Health and Physical Education - basically, teaching teenagers how to barn dance. Regarding Sex Ed, we learnt a little bit about a few venereal diseases and menstruation. The subject of rape was briefly discussed - girls were told to be careful: about what they wear, how much they drink, who they talk to and how they behave. Rape is caused by a rapist, not the victim. I worry about what that puts in their minds. They are almost saying to girls that it's their responsibility if they get raped. What if a girl doesn't report a rape because she is practically being taught that it's her fault? Teachers are telling this to the girls (forgetting that men get raped too), in front of the boys. I wonder what that could make them think, subconsciously or otherwise? I'm male and I can't control myself, it's her responsibility, she's been warned about what she should wear and she's still wearing something besides a hessian sack, she's a "slut" and "asking for it".  They should be teaching "don't rape" rather than "don't get raped".

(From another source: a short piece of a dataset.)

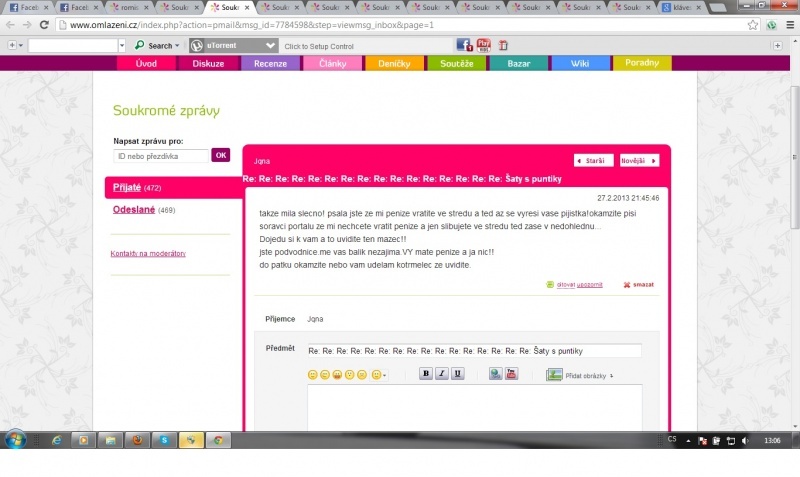Viewport: 800px width, 477px height.
Task: Open the Diskuze menu tab
Action: [208, 63]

That was all my experience of sex education at school, but I have talked to people from different grades at that school and other schools, teachers, read about the school system and have found out a lot of what goes on in sexual education.


The education we receive is discreet and sex shaming. We are taught about sex by teachers who pretend they don't know what a vagina is. We should be taught about peer pressure, body image and how to have safe, healthy sex, both physically and mentally, in an honest, sex-positive manner. I'm not talking about encouraging teenagers to have sex - if they want to, they're likely to be doing it anyway. Which is why, instead of attempting to discourage them by talking about sex like it's shameful and unnatural, what should be done, is to ensure that if they are going to have sex, they will be safe and healthy. Some sexually transmitted diseases are life threatening, but something that is still so, so, so important is for us to be shown what is healthy - both physically and emotionally, and what is positive. Show us the importance of treating your sexual partner as an equal and the importance of being able to openly discuss how you feel and what you do and don't want to do.
Some kids (like my sister and I) will have parents that make sure they're setting good examples for their children. My sister and I have a very open and honest relationship with each other and our mum, but there are parents who leave stuff like Sex Ed up to school. This is why having good sex education (and teachers/counsellors) is so very important. 



I know this is very different to the usual posts on my blog. But I really wanted to write about it and decided I wanted to put this on my blog and see if anyone else was angered by the Sex Ed that kids are receiving at school. So what are your thoughts?

Oh, and sorry if the title to this post got Salt-N-Pepa's song 'Let's Talk About Sex' stuck in your head!